Pandemia w szponach TikToka, czyli dziwny jest ten świat
Kiedy rząd decydował o zamknięciu szkół, kin, muzeów, restauracji i centrów handlowych, mieliśmy w Polsce niecałe 20 przypadków koronawirusa.
Dziś statystki regularnie oscylują w okolicy tysiąca, a to czy ten magiczny próg przekraczają, zależy w zasadzie tylko od tego, ile przeprowadza się danego dnia testów, a w zasadzie, ilu się ich nie przeprowadza. Czy robi to na nas wrażenie? Nie. Wciąż niewielu z nas zna kogoś, kto zachorował, o zmarłych nie wspominając. Oswoiliśmy się z pandemią, martwimy o miejsca pracy, więc niewielu jest dziś w Polsce zwolenników kolejnego lockdownu i np. wysłania dzieci znowu do domów. Wielu z nas doświadczyło, jak bardzo w wakacje wylogowały się one z realnego świata. Jeszcze nie czas, by przewidywać dalekosiężne skutki erozji więzi społecznych, ale że one nastąpią, to rzecz pewna.

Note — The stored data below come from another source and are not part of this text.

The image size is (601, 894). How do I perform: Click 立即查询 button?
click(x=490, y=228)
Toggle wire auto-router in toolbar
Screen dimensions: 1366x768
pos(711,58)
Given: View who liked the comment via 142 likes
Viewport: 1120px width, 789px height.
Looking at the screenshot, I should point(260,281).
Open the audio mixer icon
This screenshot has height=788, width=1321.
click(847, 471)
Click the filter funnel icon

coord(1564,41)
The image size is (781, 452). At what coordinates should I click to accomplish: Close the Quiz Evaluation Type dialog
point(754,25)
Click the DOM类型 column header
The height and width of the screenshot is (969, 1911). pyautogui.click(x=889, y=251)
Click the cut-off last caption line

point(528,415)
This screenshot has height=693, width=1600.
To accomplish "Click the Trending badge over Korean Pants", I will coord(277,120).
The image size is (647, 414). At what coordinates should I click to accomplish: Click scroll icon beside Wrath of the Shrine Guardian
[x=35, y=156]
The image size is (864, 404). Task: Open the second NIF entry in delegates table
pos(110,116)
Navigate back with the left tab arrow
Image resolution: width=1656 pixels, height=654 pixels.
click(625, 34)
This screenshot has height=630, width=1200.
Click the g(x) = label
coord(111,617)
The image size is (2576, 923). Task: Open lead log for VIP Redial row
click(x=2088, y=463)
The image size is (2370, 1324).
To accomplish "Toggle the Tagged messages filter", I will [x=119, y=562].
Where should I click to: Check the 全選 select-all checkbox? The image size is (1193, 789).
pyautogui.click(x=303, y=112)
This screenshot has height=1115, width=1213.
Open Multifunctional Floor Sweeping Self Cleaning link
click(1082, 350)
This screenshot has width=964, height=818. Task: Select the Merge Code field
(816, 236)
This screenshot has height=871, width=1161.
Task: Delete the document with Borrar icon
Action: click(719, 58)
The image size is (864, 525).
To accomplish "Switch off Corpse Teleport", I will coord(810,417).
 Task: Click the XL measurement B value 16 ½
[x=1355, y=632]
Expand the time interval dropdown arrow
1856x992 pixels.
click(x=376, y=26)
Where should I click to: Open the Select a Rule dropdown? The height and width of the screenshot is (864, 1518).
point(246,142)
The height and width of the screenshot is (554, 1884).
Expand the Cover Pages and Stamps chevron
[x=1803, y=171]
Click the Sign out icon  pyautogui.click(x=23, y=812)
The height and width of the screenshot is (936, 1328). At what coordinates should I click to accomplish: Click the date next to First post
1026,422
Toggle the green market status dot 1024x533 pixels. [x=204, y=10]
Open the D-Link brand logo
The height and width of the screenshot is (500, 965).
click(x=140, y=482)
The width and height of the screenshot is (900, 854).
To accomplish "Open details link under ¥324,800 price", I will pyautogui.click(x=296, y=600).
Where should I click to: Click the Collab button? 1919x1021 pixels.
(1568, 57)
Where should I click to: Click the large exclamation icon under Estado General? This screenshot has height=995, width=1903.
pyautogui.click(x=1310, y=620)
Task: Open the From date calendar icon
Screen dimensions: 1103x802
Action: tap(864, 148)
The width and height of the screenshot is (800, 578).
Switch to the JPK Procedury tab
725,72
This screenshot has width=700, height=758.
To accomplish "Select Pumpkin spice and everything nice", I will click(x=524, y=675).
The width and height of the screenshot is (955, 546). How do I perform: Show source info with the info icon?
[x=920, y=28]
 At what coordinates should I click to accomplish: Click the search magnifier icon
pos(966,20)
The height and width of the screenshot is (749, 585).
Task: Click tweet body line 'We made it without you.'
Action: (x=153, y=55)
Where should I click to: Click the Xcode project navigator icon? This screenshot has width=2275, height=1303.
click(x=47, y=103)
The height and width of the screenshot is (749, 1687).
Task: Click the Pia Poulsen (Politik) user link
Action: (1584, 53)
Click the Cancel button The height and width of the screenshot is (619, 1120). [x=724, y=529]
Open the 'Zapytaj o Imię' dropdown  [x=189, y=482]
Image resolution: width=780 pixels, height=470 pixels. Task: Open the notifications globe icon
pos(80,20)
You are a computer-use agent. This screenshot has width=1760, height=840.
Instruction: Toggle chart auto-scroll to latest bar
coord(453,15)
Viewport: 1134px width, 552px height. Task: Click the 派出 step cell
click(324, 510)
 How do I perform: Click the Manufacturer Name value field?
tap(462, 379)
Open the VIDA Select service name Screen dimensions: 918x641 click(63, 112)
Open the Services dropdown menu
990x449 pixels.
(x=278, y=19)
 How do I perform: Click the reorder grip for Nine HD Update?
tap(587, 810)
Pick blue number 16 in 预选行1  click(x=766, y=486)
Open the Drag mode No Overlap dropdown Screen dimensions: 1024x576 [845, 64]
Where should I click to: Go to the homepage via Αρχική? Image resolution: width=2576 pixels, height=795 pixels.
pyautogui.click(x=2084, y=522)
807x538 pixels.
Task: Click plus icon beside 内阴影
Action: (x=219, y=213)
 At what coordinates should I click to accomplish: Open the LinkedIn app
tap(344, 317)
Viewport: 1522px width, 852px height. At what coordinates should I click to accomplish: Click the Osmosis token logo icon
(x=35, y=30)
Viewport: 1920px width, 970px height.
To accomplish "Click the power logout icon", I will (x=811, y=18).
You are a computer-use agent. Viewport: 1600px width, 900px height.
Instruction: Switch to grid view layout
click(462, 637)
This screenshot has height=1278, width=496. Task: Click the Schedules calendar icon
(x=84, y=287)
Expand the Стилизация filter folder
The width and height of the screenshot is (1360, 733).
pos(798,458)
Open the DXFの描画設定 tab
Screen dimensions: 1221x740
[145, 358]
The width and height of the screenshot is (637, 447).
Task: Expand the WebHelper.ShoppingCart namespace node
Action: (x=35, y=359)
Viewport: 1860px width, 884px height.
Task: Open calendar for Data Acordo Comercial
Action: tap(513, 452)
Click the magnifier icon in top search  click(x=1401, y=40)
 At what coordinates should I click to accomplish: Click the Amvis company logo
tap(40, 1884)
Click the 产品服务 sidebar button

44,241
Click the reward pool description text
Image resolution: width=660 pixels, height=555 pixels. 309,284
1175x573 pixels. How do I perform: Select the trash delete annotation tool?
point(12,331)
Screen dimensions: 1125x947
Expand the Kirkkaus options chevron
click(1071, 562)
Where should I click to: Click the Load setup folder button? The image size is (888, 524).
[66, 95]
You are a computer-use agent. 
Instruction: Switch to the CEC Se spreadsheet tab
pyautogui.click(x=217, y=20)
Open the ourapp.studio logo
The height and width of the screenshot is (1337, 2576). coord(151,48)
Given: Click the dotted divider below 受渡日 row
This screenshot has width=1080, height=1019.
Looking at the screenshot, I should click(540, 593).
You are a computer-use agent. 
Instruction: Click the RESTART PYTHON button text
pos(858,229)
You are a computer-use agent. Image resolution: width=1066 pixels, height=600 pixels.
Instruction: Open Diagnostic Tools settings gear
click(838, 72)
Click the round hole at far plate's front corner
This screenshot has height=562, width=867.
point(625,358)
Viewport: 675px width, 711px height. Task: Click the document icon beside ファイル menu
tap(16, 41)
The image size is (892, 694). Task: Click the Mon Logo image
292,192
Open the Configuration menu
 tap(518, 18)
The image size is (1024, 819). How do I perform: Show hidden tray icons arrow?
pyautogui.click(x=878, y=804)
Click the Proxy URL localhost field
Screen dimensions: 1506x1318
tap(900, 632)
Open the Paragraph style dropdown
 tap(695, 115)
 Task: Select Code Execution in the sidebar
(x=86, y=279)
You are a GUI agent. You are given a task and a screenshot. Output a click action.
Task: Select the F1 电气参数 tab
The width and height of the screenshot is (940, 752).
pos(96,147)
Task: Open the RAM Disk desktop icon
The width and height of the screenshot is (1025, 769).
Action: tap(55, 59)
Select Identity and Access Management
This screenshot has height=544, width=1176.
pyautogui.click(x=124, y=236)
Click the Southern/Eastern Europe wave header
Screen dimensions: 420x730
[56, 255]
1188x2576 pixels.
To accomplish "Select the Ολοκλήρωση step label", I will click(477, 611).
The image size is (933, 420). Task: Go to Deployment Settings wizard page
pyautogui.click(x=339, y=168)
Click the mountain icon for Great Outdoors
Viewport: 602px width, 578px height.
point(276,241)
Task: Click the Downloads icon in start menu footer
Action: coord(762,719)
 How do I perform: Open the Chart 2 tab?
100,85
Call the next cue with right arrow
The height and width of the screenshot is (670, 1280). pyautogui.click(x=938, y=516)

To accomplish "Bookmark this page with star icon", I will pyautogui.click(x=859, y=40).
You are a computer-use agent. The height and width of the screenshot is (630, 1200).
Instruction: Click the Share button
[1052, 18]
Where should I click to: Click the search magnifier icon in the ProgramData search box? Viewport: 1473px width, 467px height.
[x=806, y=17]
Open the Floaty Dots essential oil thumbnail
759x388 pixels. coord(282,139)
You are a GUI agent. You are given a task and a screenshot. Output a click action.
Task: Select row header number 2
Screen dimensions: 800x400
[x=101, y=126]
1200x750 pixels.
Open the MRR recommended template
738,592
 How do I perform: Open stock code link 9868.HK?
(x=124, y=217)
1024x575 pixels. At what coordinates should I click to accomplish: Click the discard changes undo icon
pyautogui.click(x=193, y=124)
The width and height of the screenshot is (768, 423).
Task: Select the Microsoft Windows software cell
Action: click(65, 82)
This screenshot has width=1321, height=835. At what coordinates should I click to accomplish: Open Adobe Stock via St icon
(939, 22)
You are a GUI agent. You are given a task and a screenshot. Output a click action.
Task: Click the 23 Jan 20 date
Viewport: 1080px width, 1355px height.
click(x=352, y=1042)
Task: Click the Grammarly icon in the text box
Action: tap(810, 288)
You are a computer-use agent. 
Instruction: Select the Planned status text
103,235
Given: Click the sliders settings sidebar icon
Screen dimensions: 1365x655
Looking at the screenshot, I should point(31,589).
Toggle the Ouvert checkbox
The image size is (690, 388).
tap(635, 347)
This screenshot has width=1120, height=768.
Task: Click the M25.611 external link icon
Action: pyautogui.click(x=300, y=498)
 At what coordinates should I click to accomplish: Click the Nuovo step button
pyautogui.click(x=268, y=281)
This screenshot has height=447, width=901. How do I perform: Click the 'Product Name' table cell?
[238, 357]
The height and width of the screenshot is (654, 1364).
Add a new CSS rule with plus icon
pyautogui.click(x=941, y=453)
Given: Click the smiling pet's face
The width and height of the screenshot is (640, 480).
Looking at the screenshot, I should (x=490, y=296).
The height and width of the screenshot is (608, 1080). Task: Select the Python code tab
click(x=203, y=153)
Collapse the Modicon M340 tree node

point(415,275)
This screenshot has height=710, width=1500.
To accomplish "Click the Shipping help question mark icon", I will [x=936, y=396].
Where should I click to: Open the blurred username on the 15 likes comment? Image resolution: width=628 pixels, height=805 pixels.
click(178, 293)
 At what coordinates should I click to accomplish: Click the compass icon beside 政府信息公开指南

Już przecież przed pandemią wielu dorosłych nie dostrzegło faktu, że ich latorośle więcej czerpią wiedzy (albo „wiedzy”) z krótkich filmików na TikToku niż z lekcji czy tradycyjnych serwisów internetowych. Nie będę się tu bawił w zrzędzenie o tym, że internet ogłupia młodzież, ale trudno nie zauważyć faktu, iż dzisiejsze algorytmy decydujące, co podsunąć użytkownikowi, jaki temat wyolbrzymić, a jaki realny problem ukryć - to nowa forma manipulacji. I jest dużo efektywniejsza niż klasyczna propaganda, bo ubrano ją w szaty „wolnego wyboru”.
W normalnej sytuacji porządkowaniem tego chaosu zajęłaby się szkoła, ale doprowadzono ją przez lata do upadku. Ratowaniem świadomości dzieci musimy więc zając się sami, ale jak to zrobić, gdy ktoś nie wie nawet, czym jest TikTok?